LendingClub Corp (NYSE:LC) shares took a dive in after-hours trading Tuesday, after the peer-to-peer lending platform swung to a fourth-quarter loss and operating revenue declined in the quarter. LendingClub posted a net loss of $32.3 million, compared with net income of $4.6 million a year ago, as loan originations tumbled 23% to $1.99 billion.
However, BTIG analyst Mark Palmer believes the stock was sold off primarily due to a “sell on news” reaction, where investors sell a stock as the primary catalyst for the stock has now come and gone.
Palmer wrote, “Insofar as shares of LendingClub drifted lower in extended trading today after the company reported its 4Q16 results following the market close, we believe that was something of a “sell the news” reaction to a better-than-expected adjusted EBITDA print following appreciation in the stock of almost 26% YTD, combined with 1Q17 guidance that was somewhat lower than expected.”

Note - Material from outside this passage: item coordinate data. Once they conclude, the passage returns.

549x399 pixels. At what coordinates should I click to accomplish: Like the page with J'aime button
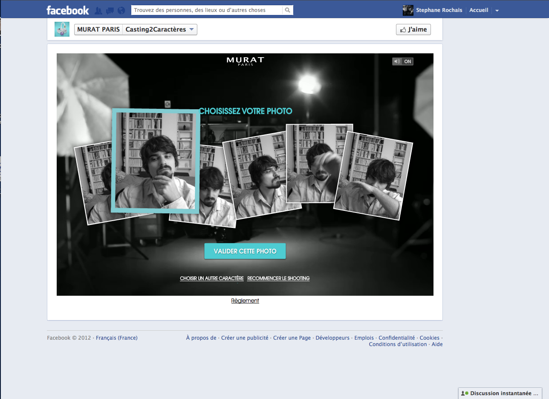coord(413,29)
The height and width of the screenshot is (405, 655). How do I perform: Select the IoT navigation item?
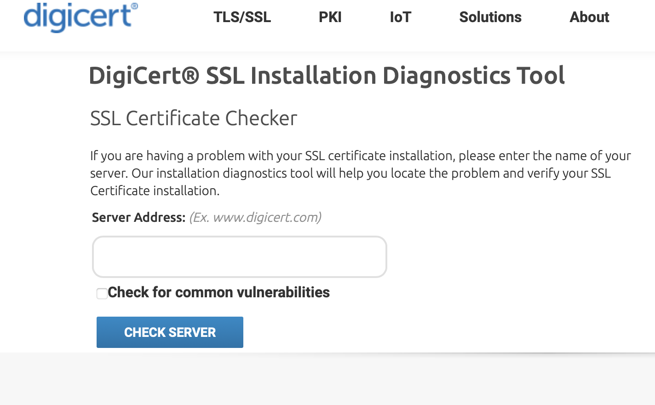400,17
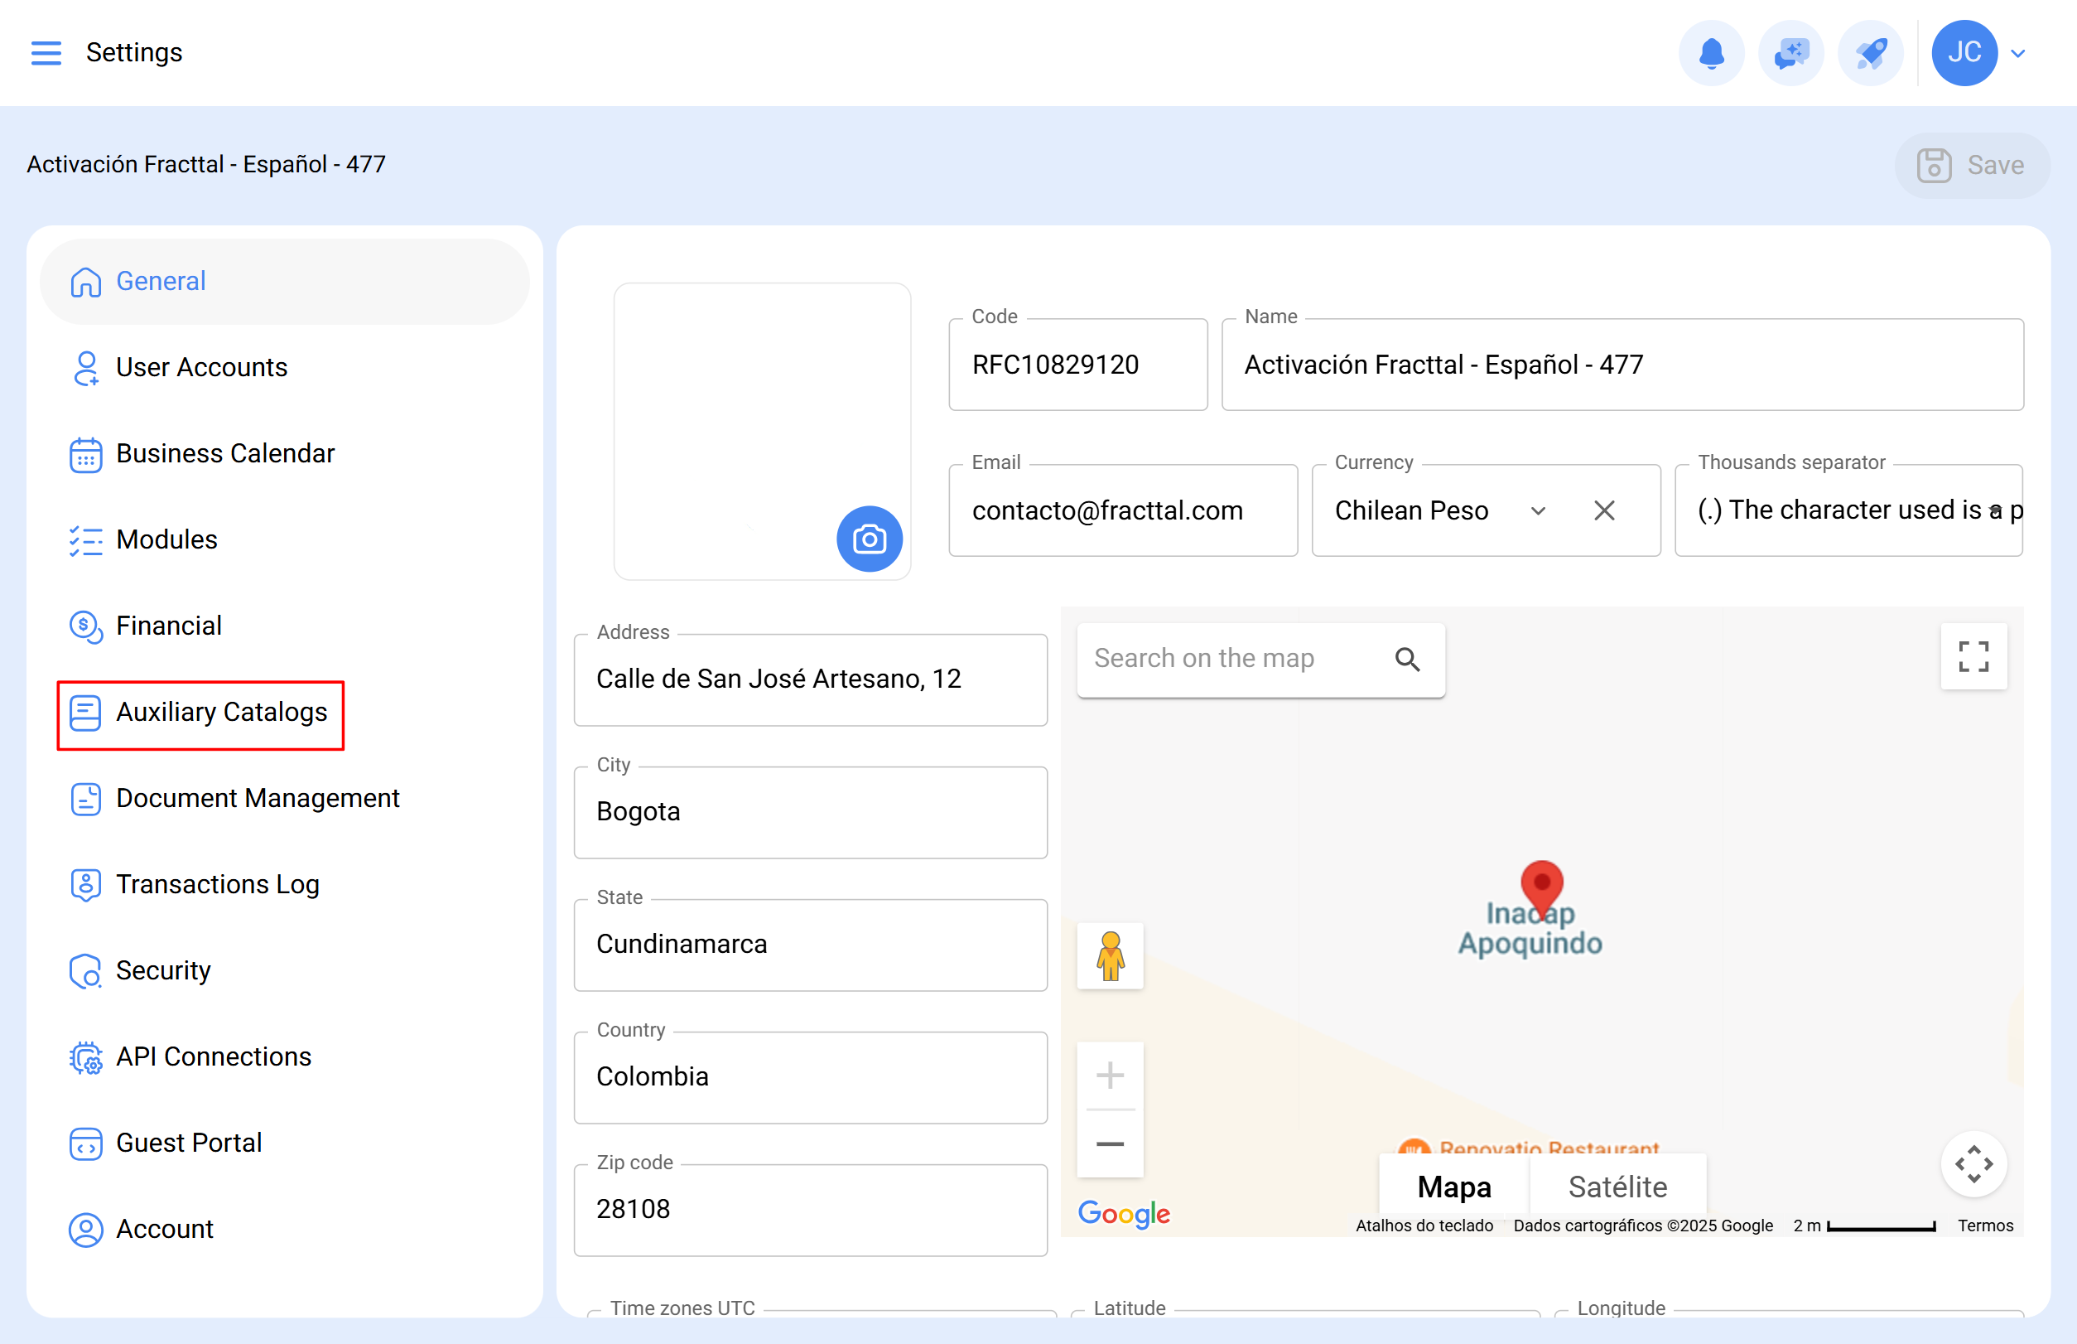Viewport: 2077px width, 1344px height.
Task: Click the rocket launch icon
Action: click(1870, 52)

“With that said, there was much to like in LC’s 4Q16 report beyond the ($2.2mm) in adjusted EBITDA the company reported which exceeded the consensus estimate of ($6.2mm) and our estimate of ($4.9mm), in our view,” the analyst added.
As such, Palmer reiterated a Buy rating on LendingClub shares, with a price target of $9.00, which implies an upside of 36% from today’s closing price.
According to TipRanks, which measures analysts’ and bloggers’ success rate based on how their calls perform, analyst Mark Palmer has a yearly average return of 5.9% and a 56% success rate. Palmer has a -15.2% average return when recommending LC, and is ranked #454 out of 4430 analysts.
Out of the 4 analysts polled in the past 3 months, one rates LendingClub stock a Buy, while four rate the stock a Hold. With an upside potential of 11%, the stock’s consensus target price stands at $7.33.